Editorial

Downhill to ruination

Desperate situations call for desperate measures and there is probably no one in Malta in a more desperate situation, strategy-wise, than the former prime minister Karmenu Mifsud Bonnici. He pretends not to be standing alone, and in his desperation invokes the 134,000 electors who in the April general election voted for the Labour Party. As if today he represents that mass of Labour supporters, when he has aligned himself with the man who brought his own government down and who Labour's supporters have in general rejected out of their system.

Dr Mifsud Bonnici is campaigning for a motion he is presenting to this week's MLP general conference, aiming to commit a Labour government to demand a renegotiation of the conditions Malta won in its accession negotiations with the European Union.

The motion leaves the door open on what the position would be should the other 24 member countries of the enlarged Union refuse to renegotiate - The Times in an editorial on October 27 said this lapsus vitiated the motion. In a radio debate with the leader of the MLP, Dr Mifsud Bonnici would only say that if that situation were reached, the party would then have to decide. As we say in Maltese, "mur obsor".

But Dr Mifsud Bonnici has now gone further. Answering last Sunday in It-Torca the editorial of The Times - without of course saying that that was what he was doing - Dr Mifsud Bonnici revealed the strategy he has in mind. His strategy is ruinous, tantamount to a minnow using strong arm tactics against the denizens in a sea of behemoths.

If the EU is not made to understand, in reasoned argument, the damage being caused to Malta by the accession treaty, he writes: "tasal biex tifhem bid-dnewwa, ghax Malta tibqa' f'kull decizjoni ta' l-Unjoni Ewropeja, li biex issehh irid li kull pajjiz membru jaqbel maghha, Malta ma tghidx iva sakemm l-Unjoni taccetta li tbiddel il-ftehim skond il-htigijiet ta' Malta". Meaning that wherever unanimity is called for in the EU's business, Malta would repeatedly withhold its assent until the EU accepted to change the membership conditions according to Malta's needs - a strategy which would be typically Mintoffian, if only it were not for the weakness of the argument. Dom Mintoff would never have made that threat in the circumstances of this case.

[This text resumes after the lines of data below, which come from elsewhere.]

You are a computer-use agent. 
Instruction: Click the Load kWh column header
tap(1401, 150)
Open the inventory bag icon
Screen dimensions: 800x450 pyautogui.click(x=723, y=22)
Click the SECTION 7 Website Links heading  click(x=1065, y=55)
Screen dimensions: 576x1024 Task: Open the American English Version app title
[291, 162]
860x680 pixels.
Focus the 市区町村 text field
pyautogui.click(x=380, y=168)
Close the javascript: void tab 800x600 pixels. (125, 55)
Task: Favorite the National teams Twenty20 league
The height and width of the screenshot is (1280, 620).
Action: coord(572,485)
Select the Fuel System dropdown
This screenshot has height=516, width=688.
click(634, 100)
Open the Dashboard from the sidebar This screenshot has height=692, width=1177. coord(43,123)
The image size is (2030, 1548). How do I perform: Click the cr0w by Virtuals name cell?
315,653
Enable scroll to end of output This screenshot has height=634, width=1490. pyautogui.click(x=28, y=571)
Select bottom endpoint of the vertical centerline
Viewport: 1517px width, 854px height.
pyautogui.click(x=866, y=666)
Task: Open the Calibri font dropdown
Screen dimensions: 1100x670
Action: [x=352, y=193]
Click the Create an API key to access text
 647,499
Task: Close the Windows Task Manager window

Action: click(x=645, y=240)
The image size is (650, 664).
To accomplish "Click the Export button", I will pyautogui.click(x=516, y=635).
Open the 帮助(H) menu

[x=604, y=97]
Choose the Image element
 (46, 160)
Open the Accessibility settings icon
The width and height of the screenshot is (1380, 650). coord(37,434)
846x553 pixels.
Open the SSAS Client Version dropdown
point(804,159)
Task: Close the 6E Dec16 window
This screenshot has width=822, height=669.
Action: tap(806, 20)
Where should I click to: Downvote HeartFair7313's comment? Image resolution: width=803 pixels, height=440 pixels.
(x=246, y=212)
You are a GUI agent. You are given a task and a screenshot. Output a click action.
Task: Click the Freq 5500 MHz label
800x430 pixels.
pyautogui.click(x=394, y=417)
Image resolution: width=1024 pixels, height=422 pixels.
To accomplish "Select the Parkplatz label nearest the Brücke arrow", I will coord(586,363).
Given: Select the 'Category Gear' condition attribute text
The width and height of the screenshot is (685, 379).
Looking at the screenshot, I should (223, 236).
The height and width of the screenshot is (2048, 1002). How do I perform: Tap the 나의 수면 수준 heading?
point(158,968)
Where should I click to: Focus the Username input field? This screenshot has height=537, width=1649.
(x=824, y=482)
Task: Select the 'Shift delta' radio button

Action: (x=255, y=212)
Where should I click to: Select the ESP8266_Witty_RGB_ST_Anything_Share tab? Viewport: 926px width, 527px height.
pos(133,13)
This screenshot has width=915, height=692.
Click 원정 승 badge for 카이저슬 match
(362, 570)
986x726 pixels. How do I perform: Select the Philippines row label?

To strengthen his argument, Dr Mifsud Bonnici recalls that that was what Malta did in Helsinki in 1975, when European security and cooperation were being discussed. Which is true - Mr Mintoff's arm twisting got Mediterranean security included with European security.

But blackmail is where the similarity ends. Mr Mintoff had nothing to lose by his strategy in 1975, and prestige to gain. Which he duly did, getting the superpowers to accept his way of thinking.

In the present case, unfortunately for Dr Mifsud Bonnici, the scenario is different. In a case of obdurate defiance as depicted by Dr Mifsud Bonnici, what is to prevent the other 24 members of the enlarged union from turning the tables on Malta and themselves withhold what would be due to Malta, for its recalcitrance? Blackmail in this case would be a two-edged sword, tantamount to hara-kiri. Stand up those who want that.

Those who do not want it should also stand up. When the motion comes up for debate and vote at the MLP conference.